“Freedom is when someone can express their ideas and choices without fear and embarrassment,” Syrian artist Khaled Takreti tells The Majalla about the subject of his latest exhibition, Complete Freedom, at London’s Ayyam Gallery. In the exhibition, Takreti examines the validity of this term as well as its relationship to personal and group identity, while also exploring the issues of migration and displacement.
Takreti is a Paris-based, Beirut-born Syrian artist whose work is as diverse as his background. His art combines both Western and Middle Eastern cultural views. Takreti explores the freedoms that each individual naturally possesses: freedom of creativity, knowledge and ideas. “From the start of my career until now, I have used art as an instrument of expression. Sometimes I feel as if I cannot use words to describe how I feel, so my paintings are the tool that I use to portray my emotions and thoughts,” he explains to The Majalla.
In Complete Freedom, Takreti has taken a new direction by portraying life to be less romantic than usual. He does this by maintaining a theme of irony within his drawings. Takreti’s style is also quite direct, and each piece contains just one or two colors. It is due to the Syrian crisis that colors have disappeared from his drawings, he says: “It is the only way I can express myself in this period of time.” One can sense a hint of pain and hopelessness underlying the drawings in this exhibition.

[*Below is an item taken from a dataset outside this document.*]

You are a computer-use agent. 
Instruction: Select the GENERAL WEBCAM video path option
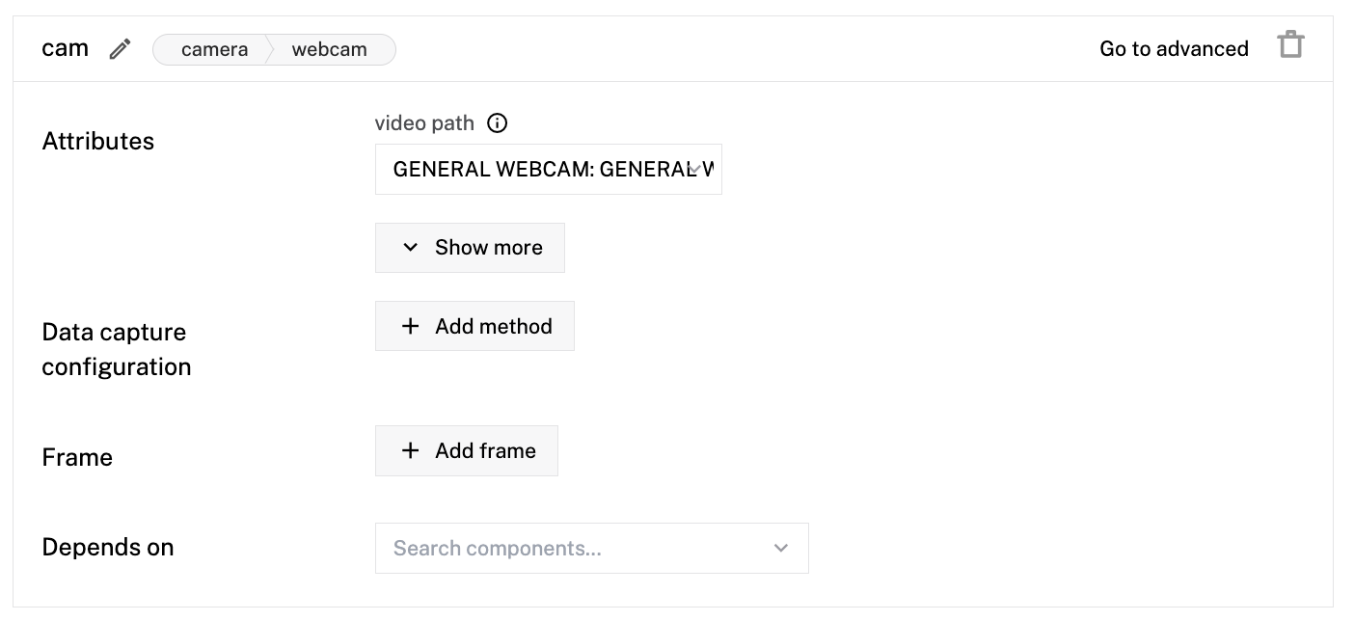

His collages, which utilize textured and smooth surfaces, are made up of a combination of images and personal photographs. When combined through a process that involves painting, cutting and drawing, they evoke questions about our understanding of the term “freedom.” The images produced are modern and somewhat uniform, and cause the viewer to question the real limitations surrounding the term “freedom” in this modern age.

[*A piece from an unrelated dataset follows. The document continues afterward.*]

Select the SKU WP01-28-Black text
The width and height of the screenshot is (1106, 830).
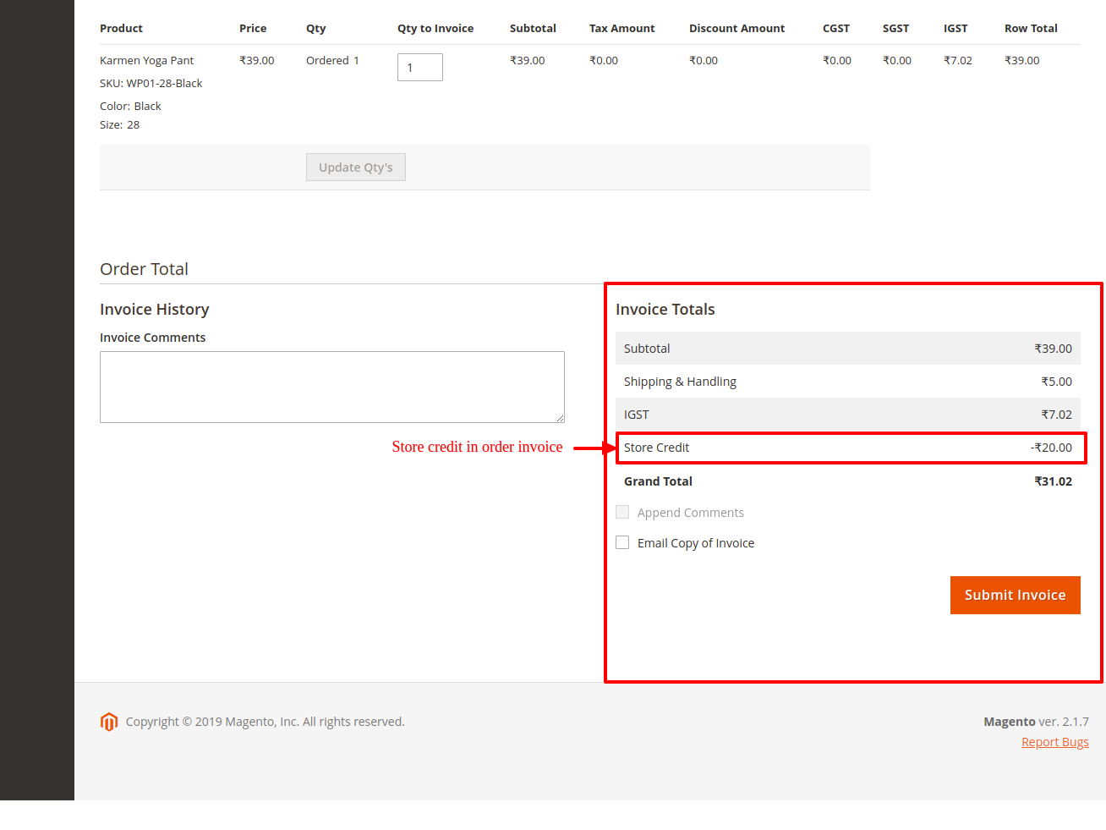[151, 84]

The drawing that is most dear to Takreti’s heart, as he explains to The Majalla, is Ça Roule: “It is a combination of the contemporary and classic art, with a self-portrait. That represents a glimpse between the known and the unknown, a juxtaposition between these two things that exist in the world today.”
Takreti’s paintings do not belong to a time or place. It would be impossible to categorize his drawing of a childhood memory or a societal truth. As he says, “When it comes from the heart, art needs to be universal, for everyone to see.”
Takreti becomes more serious when presenting themes of immigration and cultural displacement. These are evident in two of his works. One of these, Les Enfants de la Syrie, depicts a group of children on a swing carousel at a fairground. With no sky above them and no ground below, the children appear permanently suspended in the air. They serve as a symbol for the disrupted lives of the children of war-torn Syria, most of whom are currently stuck in a state of limbo—either because they are displaced, or because it is impossible for them to leave.
The other significant work in the Ayyam exhibition, This is London?, explores multiculturalism by portraying the different identities and ethnicities that define the city. The drawing is filled with symbols that represent London, such as the London Eye, surveillance cameras and phone boxes. The work challenges our perception of freedom, in particular the freedom to choose one’s national identity and one’s home. These two works reflect Takreti’s own background, a combination of Western and Middle Eastern—a duality which he often presents in his work.
Takreti explains the importance of honesty in his work: “It is a vital tool when painting, as it is the only path to success.” The delicate drawings presented in Khaled Takreti’s exhibition represent not only a playful reflection of everyday life, but are also a personal reflection on the various social issues that exist in the world today. Takreti’s creations are simple in design, but they leave a profound and lasting impression on his audience.
“Complete Freedom” is the first UK solo exhibition by Syrian artist Khaled Takreti. It is showing at the Ayyam Gallery, London, until October 5, 2013.